Pa Muchim aka Scallion Salad ala Samgyupsalamat!

Thursday, December 17, 2020

It's no secret Filipinos have fully embraced Korean culture. From Kpop to Korean food, we've all managed to get our hands on it. Not only have Korean BBQs taken us by storm, we've started 'Filipinizing" some of their traditional dishes like Kimchi, alternating the flavor to fit the Filipino palate more. And it's not a bad thing! We've managed to widen our palate by introducing ourselves to ingredients like gochugaru, gochujang and samjang to name a few. Personally when I was delving into Korean cuisine, I had no idea what these all are but after countless hours of watching youtube videos and reading food blogs, I managed. 

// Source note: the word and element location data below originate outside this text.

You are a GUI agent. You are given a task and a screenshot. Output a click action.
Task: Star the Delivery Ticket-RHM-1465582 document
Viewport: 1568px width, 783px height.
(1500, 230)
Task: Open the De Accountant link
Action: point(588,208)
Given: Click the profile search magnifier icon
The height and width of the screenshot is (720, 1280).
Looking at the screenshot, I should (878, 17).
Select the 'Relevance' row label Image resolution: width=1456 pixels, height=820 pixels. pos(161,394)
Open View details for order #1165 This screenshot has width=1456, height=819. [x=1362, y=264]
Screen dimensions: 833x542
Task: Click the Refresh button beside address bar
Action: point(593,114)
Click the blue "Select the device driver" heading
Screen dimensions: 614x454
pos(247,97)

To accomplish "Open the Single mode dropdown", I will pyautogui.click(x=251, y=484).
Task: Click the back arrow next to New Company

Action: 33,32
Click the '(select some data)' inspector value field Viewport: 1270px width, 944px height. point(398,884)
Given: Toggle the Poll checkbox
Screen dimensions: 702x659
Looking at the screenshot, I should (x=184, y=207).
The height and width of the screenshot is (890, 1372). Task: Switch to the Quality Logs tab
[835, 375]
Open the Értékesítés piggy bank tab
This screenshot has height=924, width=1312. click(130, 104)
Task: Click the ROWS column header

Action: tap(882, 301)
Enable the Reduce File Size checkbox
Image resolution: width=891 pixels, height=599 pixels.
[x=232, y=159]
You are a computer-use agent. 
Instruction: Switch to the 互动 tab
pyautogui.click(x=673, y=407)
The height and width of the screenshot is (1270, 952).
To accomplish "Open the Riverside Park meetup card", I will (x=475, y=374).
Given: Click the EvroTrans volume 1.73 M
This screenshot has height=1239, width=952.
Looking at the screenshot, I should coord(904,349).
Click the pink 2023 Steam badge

One of the things I love most about Korean food is their side dishes. As a Filipino you probably will be crossing your eyebrows at the thought of having to wash all those dishes but really, it's an amazing feast whenever we have korean food with all the mirage of side dishes. My first favorite was Myulchi Bokkeum (Stir-fried Anchovies)! I could eat a plate in a minute! Second would be pickled radish and carrots and third would be today's recipe--Pa muchim or scallion salad. Pa Muchim is best served alongside grilled meats like Bossam or Samgyupsal which is why we always see it in unli K-BBQ restaurants. If you haven't had this yet, you're missing out. If you want to try it for the first time, let's begin!


INGREDIENTS

1tbsp gochugaru (korean red pepper flakes)
1tbsp soy sauce
1tbsp sugar
1tbsp rice vinegar
1/2 tbsp fish sauce
sesame oil (optional)
sesame seeds (optional)

PROCEDURE

1. Cut the scallions crosswise into about 4-inch lengths. Thinly slice each piece lengthwise.
2. Soak the scallions in cold water for about 10 minutes. Drain well.
3. For the sauce combine gochugaru, soy sauce, sugar, vinegar and fish sauce. 
4. Top with sesame oil and roasted sesame seeds.

And that's it! There's actually a tool specifically used for cutting scallions like this but I couldn't find one so I just used a technique that I saw off of Youtube and it works! If you have better knife skills than me, it should be easier than the one on the video lol. Anyway, hope you enjoy this recipe! Let me know if you try it and how it turns out.